When a financier looks at a health insurance claim, they need to answer five basic questions before they can make a decision. Not complicated questions. Not questions that require new data. Questions that any functioning information system should be able to answer in seconds.

Today, none of them have reliable answers.

Is this claim authentic?

A hospital submits a claim. The claim says a patient was treated, a procedure was performed, a policy was in force. Is any of that actually true?

In most industries, document trails answer this question. A delivery receipt. A signed purchase order. A GST filing that proves a transaction happened. These exist independently of the party presenting the document. A third party can verify them.

In healthcare, the equivalent trail exists inside insurer systems, TPA portals, and hospital management software. It does not exist in a single place that a third party can query. A claim document is whatever the hospital says it is until an insurer adjudicates it. Before adjudication, there is no independent source of truth. After adjudication, the confirmation lives in the insurer's system and is accessible, if at all, only through bilateral inquiry.

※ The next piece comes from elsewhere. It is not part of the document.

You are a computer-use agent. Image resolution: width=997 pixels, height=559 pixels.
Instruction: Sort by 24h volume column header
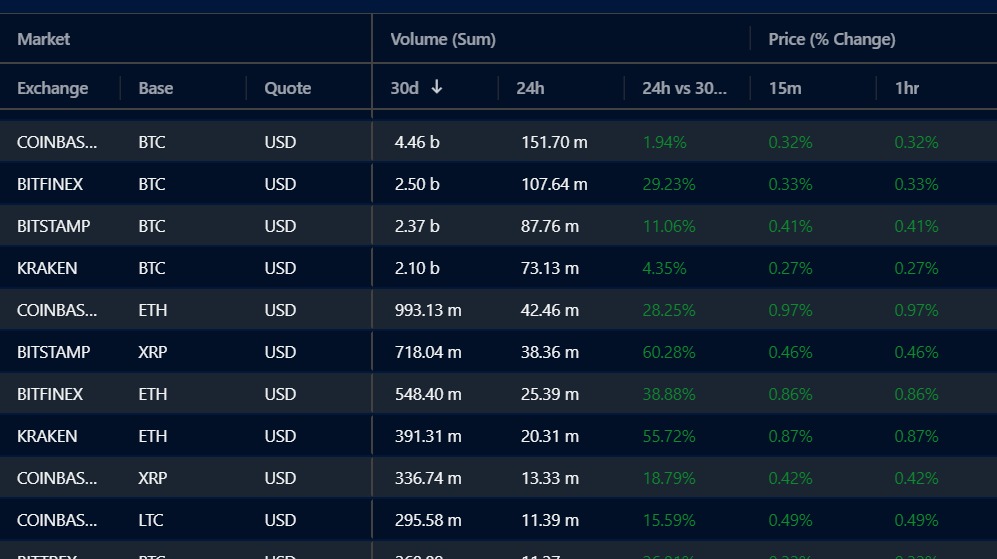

There is no standardised, machine-readable, tamper-evident record of a claim's existence and clinical validity that any authorised party can check without calling someone.

Is this claim approved, and for how much?

Authentic is not the same as approved. An insurer reviews a submitted claim, checks policy coverage, validates clinical documentation, applies deductions, and arrives at an approved amount. That approved amount is often different from the billed amount. Deductions for non-covered items, protocol deviations, and administrative shortfalls are routine.

A hospital billing Rs 1.5 lakh may receive approval for Rs 1.2 lakh. The hospital's own records may show the billed figure. The approval letter, if it exists in machine-readable form at all, may be a PDF in an email.

There is no single authoritative source where an external party can confirm: this specific claim, from this specific hospital, was approved by this insurer, on this date, for this exact amount.

Is this claim still unpaid?

An approved claim is not an unpaid claim. Insurers settle claims continuously. A claim approved three months ago may have been paid last week. The hospital may not have reconciled it yet. The information about whether a given claim has been paid sits on the insurer's treasury system, and it does not flow anywhere in real time.

If you want to know whether an approved claim is still outstanding, you ask the hospital. The hospital tells you what their books show. Their books may be accurate. Or reconciliation may be three weeks behind. There is no third-party system that answers this question independently of the hospital's assertion.

Has this claim already been presented to someone else?

A hospital with ten approved claims and a cash problem can, in theory, present the same claim to two different parties on the same day. Both parties believe they are the only one looking at it. Neither can verify otherwise. There is no registry of which claims have been presented for financing, to whom, and when. There is no mechanism that rejects a second attempt to use a claim that has already been assigned.

This is not a theoretical risk. It is the natural consequence of a market where each transaction happens bilaterally, with no shared ledger, no central record of what has been pledged, and no system that any party can query to confirm exclusivity.

When does the insurer actually pay?

Even when everything else is resolved, the settlement date is unknown. An insurer approves a claim today. When will it pay? The approval document does not say. There is no contractual obligation on the insurer to communicate a payment date at the point of approval. Different claims from the same insurer may settle in 30 days or 180 days, depending on internal batch cycles, state government disbursement schedules, or treasury decisions that have nothing to do with the hospital.

The hospital does not know when to expect the money. The insurer knows its own schedule but does not publish it. No one outside the insurer has access to a confirmed settlement timeline for any specific approved claim.

What this adds up to

These are not complicated questions. They are the minimum information any party needs to make a decision about a health insurance claim with any degree of confidence.

Claim exists and is genuine. Approved amount confirmed. Not yet paid. Not already pledged elsewhere. Settlement date known.

None of these require new data to be generated. The data exists. It lives in insurer systems, TPA platforms, hospital management software, and state health authority dashboards, spread across dozens of systems that do not talk to each other, in formats that are not standardised, accessible only through bilateral requests that take days and produce inconsistent results.

The problem is not that the information does not exist. The problem is that it has never been brought together in one place, in a form that any authorised party can access, verify, and rely on.


Until that changes, every decision made about a health insurance claim depends on someone's word rather than a system's record. That is a fragile foundation for a market of any size.